Kegiatan Pengabdian Masyarakat oleh Mahasiswa (PMM) ini adalah untuk mengaplikasikan Hilirisasi hasil Penelitian Universitas Muhammadiyah Malang terkait dengan angka stunting pada Desa Pakisjajar maka program ini bertujuan untuk meningkatkan perkembangan anak, khususnya dalam upaya pencegahan stunting yang masih menjadi masalah signifikan di Kabupaten Malang, sehingga diperlukan intervensi yang tepat dan efektif.
Berkolaborasi bersama Desa Pakisjajar, kami dari tim PMM Universitas Muhammadiyah Malang menyelenggarakan penyuluhan mengenai stunting sebagai bagian dari program PMM dan kesehatan masyarakat yang bertujuan untuk meningkatkan kesadaran dan pemahaman warga tentang pentingnya gizi yang baik bagi pertumbuhan anak. Kegiatan ini melibatkan berbagai pihak, termasuk tenaga kesehatan, kader posyandu, serta tokoh masyarakat setempat.
Penyuluhan di Desa Pakisjajar menyoroti beberapa poin penting untuk meningkatkan kesehatan anak-anak. Peserta diajarkan tentang pentingnya gizi seimbang, terutama asupan protein hewani dan sayuran hijau yang kaya zat besi. Penyuluhan juga membahas bahaya susu kalengan, serta mendorong orang tua untuk memilih produk susu yang lebih aman dan bergizi bagi anak-anak mereka nantinya.
Pentingnya membentuk pola makan sehat sejak dini juga ditekankan, mengingat hal ini sangat berpengaruh pada tumbuh kembang anak usia dini sebagai pencegahan. Sebagai langkah akhir, pentingnya menjaga kebersihan dan pola hidup sehat, seperti mencuci tangan dengan sabun dan menjaga kebersihan lingkungan, juga ditekankan untuk mencegah infeksi yang dapat menghambat pertumbuhan anak.
Kami dari tim PMM Univeristas Muhammadiyah Malang bersama kader posyandu setempat, memiliki tugas penting dalam pendampingan tumbuh kembang anak. Tidak hanya berfungsi sebagai penyampai informasi, tetapi juga sebagai pendamping ibu-ibu hamil dan ibu dengan balita dalam menjalankan pola asuh yang baik. Melalui pendekatan yang ramah, diharapkan kesadaran masyarakat tentang pentingnya pencegahan stunting dapat meningkat.
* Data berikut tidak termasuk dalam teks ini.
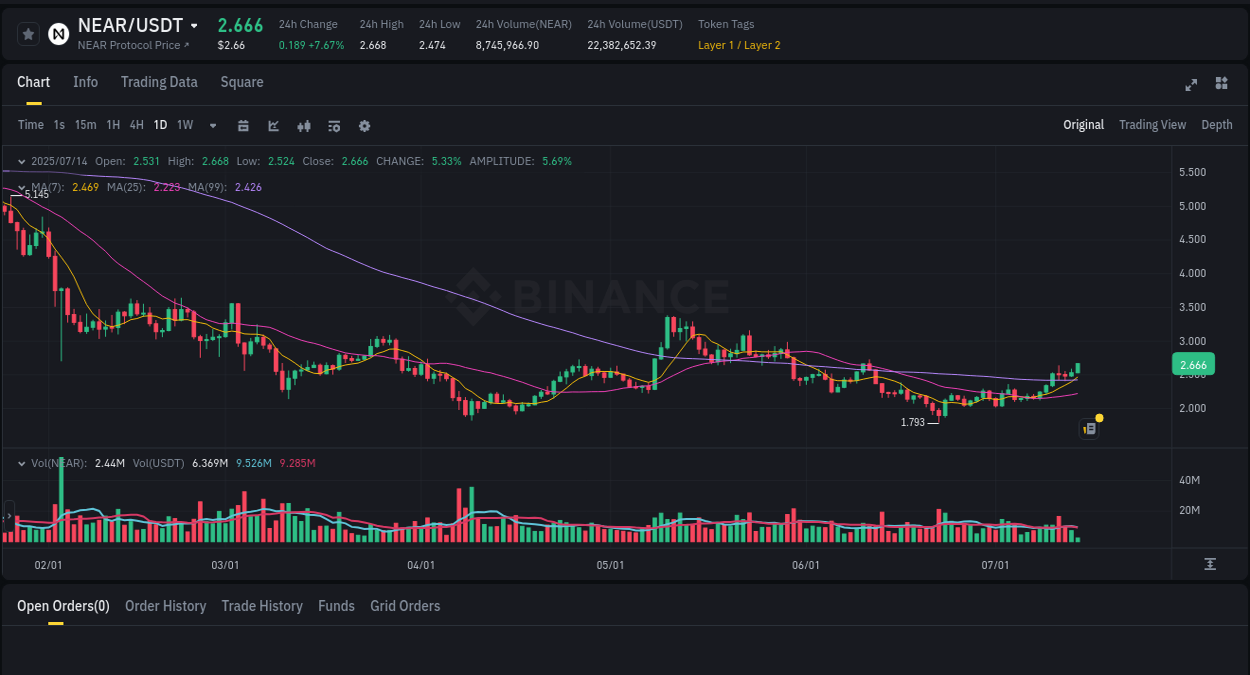Image resolution: width=1250 pixels, height=675 pixels.
Task: Collapse the Vol(NEAR) volume panel
Action: point(21,463)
Penyuluhan ini diharapkan dapat menurunkan angka stunting di Desa Pakisjajar secara signifikan. Dengan peningkatan pengetahuan dan kesadaran masyarakat, diharapkan para orang tua lebih memperhatikan asupan gizi anak-anak mereka dan menerapkan pola hidup sehat kedepannya.
Pemerintah desa bersama dengan pihak terkait berkomitmen untuk terus mendukung program-program kesehatan yang berkelanjutan, sehingga generasi penerus Desa Pakisjajar dapat tumbuh menjadi anak-anak yang sehat, cerdas, dan produktif.